Author : Management Association, Information Resources
Publisher : IGI Global
Page : 1915 pages
File Size : 19,66 MB
Release : 2022-04-08
Category : Science
ISBN : 1668456796
In today’s rapidly evolving world, it has never been more critical to consider key environmental issues such as climate change, pollution, and endangered species. Society faces an unknown future where the fate of the environment is continuously in flux based on current preservation initiatives that governments develop. In order to ensure the world is protected moving forward, further study on the importance of securing environments, ecosystems, and species is necessary to successfully implement change. The Research Anthology on Ecosystem Conservation and Preserving Biodiversity considers the best practices and strategies for protecting our current ecosystems as well as the potential ramifications of failing to implement policies. Society is at a crossroads where if we continue to ignore the danger and warning signs brought about by environmental issues, we will be unable to maintain a healthy environment. Covering essential topics such as extinction, climate change, and pollution, this major reference work is ideal for scientists, industry professionals, researchers, academicians, policymakers, scholars, practitioners, instructors, and students.
Author : Shu-mei Shih
Publisher : Springer Nature
Page : 362 pages
File Size : 38,59 MB
Release : 2021-01-15
Category : Social Science
ISBN : 9811541787
This book situates Taiwan’s indigenous knowledge in comparative contexts across other indigenous knowledge formations. The content is divided into four distinct but interrelated sections to highlight the importance and diversity of indigenous knowledge in Taiwan and beyond. It begins with an exploration of the recent development and construction of an indigenous knowledge and educational system in Taiwan, as well as issues concerning research ethics and indigenous knowledge.
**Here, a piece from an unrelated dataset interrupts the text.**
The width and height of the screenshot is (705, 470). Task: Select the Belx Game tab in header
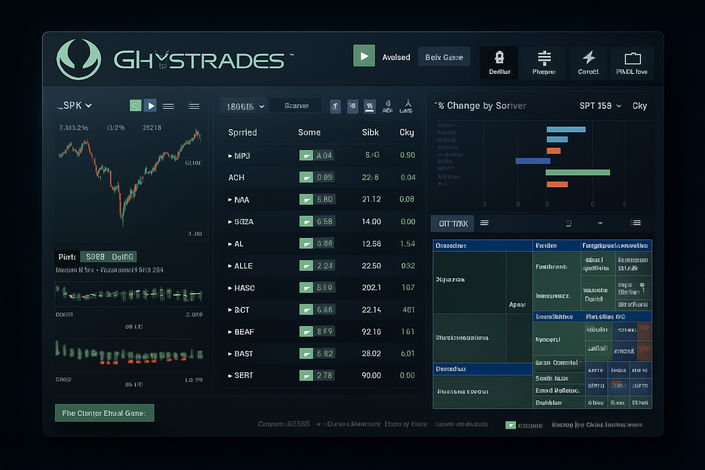point(444,57)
This is followed by a section that illustrates diverse forms of indigenous knowledge, and in turn, a theoretical dialogue between indigenous studies and settler colonial studies. Lastly, the Paiwan indigenous author Dadelavan Ibau’s trans-indigenous journey to Tibet rounds out the coverage. This book is useful to readers in indigenous, settler colonial, and decolonial studies around the world, not just because it offers substantive content on indigenous knowledge in Taiwan, but also because it offers conceptual tools for studying indigenous knowledge from comparative and relational perspectives. It also greatly benefits anyone interested in Taiwan studies, offering an ethical approach to indigeneity in a classic settler colony.